另外kafka-connect好处还有每个表都会有一个topic,这样在实时流获取数据变化就会很方便,需要哪个表直接拿对应的topic即可。 基于这几个方便之处,才体现了kafka-connect的意义,否者也就没什么必要使用这个东西了。
官方文档:
http://kafka.apache.org/documentation/#connect
使用kafka-connect之前,先来说一下这个东西的基本使用方法,kafka-connect是基于kafka本身的,也就是说这个东西是kafka的一个功能,但是有独立的进程和端口,需要通过standalone或者distributed脚本启动kafka-connect。

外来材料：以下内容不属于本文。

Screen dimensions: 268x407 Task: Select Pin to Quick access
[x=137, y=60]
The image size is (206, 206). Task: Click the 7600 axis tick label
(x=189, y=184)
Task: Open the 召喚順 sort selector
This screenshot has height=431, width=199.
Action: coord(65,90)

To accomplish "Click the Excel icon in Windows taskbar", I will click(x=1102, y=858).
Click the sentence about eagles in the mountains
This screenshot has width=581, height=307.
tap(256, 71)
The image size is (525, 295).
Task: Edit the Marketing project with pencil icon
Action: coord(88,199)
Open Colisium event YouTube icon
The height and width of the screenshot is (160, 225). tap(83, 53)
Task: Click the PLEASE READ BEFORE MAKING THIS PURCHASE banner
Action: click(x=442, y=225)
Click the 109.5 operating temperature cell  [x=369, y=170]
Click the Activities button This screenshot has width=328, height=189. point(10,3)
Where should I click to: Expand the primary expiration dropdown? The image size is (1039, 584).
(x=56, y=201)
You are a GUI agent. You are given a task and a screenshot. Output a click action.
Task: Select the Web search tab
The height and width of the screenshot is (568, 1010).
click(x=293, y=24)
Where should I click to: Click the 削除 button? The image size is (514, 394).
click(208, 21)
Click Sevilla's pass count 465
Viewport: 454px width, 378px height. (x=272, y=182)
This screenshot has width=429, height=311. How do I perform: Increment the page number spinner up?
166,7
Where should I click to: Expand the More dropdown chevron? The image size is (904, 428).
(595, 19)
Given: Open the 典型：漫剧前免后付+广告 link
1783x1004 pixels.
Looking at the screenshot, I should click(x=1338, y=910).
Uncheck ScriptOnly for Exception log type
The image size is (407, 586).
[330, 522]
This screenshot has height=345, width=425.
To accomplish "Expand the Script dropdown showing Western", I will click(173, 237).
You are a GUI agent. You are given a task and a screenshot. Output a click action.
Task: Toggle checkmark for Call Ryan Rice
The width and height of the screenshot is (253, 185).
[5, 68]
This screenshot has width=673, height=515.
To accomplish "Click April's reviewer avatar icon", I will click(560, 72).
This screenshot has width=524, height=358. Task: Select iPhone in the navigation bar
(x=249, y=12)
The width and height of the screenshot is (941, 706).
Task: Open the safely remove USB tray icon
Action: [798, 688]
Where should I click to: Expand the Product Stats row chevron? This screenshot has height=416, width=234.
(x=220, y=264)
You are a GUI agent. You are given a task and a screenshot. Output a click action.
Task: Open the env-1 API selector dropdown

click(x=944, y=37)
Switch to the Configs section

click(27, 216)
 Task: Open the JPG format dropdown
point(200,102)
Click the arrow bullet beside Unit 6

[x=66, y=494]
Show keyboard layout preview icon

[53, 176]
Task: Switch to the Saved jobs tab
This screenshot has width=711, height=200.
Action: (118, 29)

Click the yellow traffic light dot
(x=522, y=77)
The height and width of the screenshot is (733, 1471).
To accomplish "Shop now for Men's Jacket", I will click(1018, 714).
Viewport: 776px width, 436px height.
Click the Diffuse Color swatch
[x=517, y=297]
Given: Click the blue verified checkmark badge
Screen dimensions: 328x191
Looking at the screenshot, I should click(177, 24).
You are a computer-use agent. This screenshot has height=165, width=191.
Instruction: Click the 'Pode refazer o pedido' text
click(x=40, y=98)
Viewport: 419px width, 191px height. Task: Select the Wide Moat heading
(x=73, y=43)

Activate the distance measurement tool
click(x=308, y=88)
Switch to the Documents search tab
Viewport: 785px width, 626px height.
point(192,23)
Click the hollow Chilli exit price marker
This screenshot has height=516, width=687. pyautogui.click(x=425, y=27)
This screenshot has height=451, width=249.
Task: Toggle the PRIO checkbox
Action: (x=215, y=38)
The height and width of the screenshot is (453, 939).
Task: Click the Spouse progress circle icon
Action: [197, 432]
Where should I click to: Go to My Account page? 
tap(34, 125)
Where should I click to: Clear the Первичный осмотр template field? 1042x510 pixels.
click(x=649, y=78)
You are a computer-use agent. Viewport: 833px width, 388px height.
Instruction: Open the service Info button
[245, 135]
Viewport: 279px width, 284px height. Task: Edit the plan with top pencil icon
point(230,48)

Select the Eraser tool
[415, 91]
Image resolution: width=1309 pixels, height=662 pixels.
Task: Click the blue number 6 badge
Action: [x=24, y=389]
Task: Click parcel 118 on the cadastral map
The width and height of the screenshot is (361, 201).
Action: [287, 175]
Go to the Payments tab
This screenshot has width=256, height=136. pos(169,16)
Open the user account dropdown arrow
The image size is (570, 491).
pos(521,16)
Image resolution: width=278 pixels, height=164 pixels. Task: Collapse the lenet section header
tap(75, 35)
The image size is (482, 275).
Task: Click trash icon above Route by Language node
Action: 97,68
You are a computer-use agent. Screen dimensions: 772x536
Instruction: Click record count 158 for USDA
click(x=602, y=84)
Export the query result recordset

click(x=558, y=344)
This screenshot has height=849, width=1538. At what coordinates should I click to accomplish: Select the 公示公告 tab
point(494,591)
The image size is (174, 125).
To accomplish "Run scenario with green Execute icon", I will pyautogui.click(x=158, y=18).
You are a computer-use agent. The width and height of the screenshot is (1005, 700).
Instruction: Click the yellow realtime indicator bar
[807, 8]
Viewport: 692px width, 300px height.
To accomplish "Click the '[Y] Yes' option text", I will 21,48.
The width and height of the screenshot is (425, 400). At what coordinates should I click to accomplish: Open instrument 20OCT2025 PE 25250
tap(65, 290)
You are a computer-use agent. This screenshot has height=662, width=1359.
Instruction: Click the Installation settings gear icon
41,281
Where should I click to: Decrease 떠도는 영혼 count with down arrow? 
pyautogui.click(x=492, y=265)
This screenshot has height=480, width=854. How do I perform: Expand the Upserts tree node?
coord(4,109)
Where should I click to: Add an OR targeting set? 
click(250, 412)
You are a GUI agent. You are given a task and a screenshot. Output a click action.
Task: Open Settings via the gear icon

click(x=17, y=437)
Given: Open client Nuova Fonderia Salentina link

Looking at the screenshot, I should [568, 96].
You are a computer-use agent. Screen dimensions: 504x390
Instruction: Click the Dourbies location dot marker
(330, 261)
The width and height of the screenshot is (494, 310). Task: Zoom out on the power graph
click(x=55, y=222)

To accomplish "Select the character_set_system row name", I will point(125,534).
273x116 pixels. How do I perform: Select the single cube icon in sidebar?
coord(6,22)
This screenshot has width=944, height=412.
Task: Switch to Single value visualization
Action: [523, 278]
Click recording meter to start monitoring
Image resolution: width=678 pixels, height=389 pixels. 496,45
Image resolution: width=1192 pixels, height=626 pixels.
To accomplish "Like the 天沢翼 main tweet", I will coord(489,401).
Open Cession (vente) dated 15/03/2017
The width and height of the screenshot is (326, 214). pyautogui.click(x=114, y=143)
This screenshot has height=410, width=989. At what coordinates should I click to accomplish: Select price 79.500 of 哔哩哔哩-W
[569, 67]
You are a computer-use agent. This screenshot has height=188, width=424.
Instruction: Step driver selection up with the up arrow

启动之后如何使用呢?kafka-connector是一个插件的概念,比如你接入MySQL binlog,那么你需要使用mysql connector jar, 如果你接入ORACLE,需要使用jdbc connector jar, 把这个JAR放到对应的目录即可。然后再通过rest api启动对应的接入TASK即可。
1. kafka connector配置
启动kafka connector之前,确保你的kafka服务已经启动,然后通过connect-distributed.sh或者connect-standalone.sh 启动connector进程,端口是8083. 上面2个脚本的区别从字面意思很容易理解,一个是单独启动,一个是分布式。 我这里测试分布式,进入config目录,修改config/connect-distributed.properties配置文件,有几个配置要注意:
1) 分布式的connector group.id必须相同,以表示这是一组分布式connector, 默认group.id=connect-cluster
2)kafka-connector有3个内置的topic,建议手动创建,因为对这几个内置topic,kafka-connector有自己的要求,要求如下:
config.storage.topic (default connect-configs) - topic to use for storing connector and task configurations; note that this should be a single partition, highly replicated, compacted topic. You may need to manually create the topic to ensure the correct configuration as auto created topics may have multiple partitions or be automatically configured for deletion rather than compaction
offset.storage.topic (default connect-offsets) - topic to use for storing offsets; this topic should have many partitions, be replicated, and be configured for compaction
status.storage.topic (default connect-status) - topic to use for storing statuses; this topic can have multiple partitions, and should be replicated and configured for compaction
3)plugin.path=/data/kafka/connector 建立一个目录专门放置kafka-connector的jar
2. kafka connector启动
配置文件修改好之后,启动分布式kafka-connector:
bin/connect-distributed.sh -daemon config/connect-distributed.properties
启动完成之后使用 lsof -i:8083确认端口已经启动。
3. 测试kafa-connector
之前提过kafa-connector是通过REST API来使用的,因此所有操作使用API即可。我这里使用postman来测试。
测试API如下:
GET /connectors - return a list of active connectors
POST /connectors - create a new connector; the request body should be a JSON object containing a string name field and an object config field with the connector configuration parameters
GET /connectors/{name} - get information about a specific connector
GET /connectors/{name}/config - get the configuration parameters for a specific connector
PUT /connectors/{name}/config - update the configuration parameters for a specific connector
GET /connectors/{name}/status - get current status of the connector, including if it is running, failed, paused, etc., which worker it is assigned to, error information if it has failed, and the state of all its tasks
GET /connectors/{name}/tasks - get a list of tasks currently running for a connector
GET /connectors/{name}/tasks/{taskid}/status - get current status of the task, including if it is running, failed, paused, etc., which worker it is assigned to, and error information if it has failed
PUT /connectors/{name}/pause - pause the connector and its tasks, which stops message processing until the connector is resumed
PUT /connectors/{name}/resume - resume a paused connector (or do nothing if the connector is not paused)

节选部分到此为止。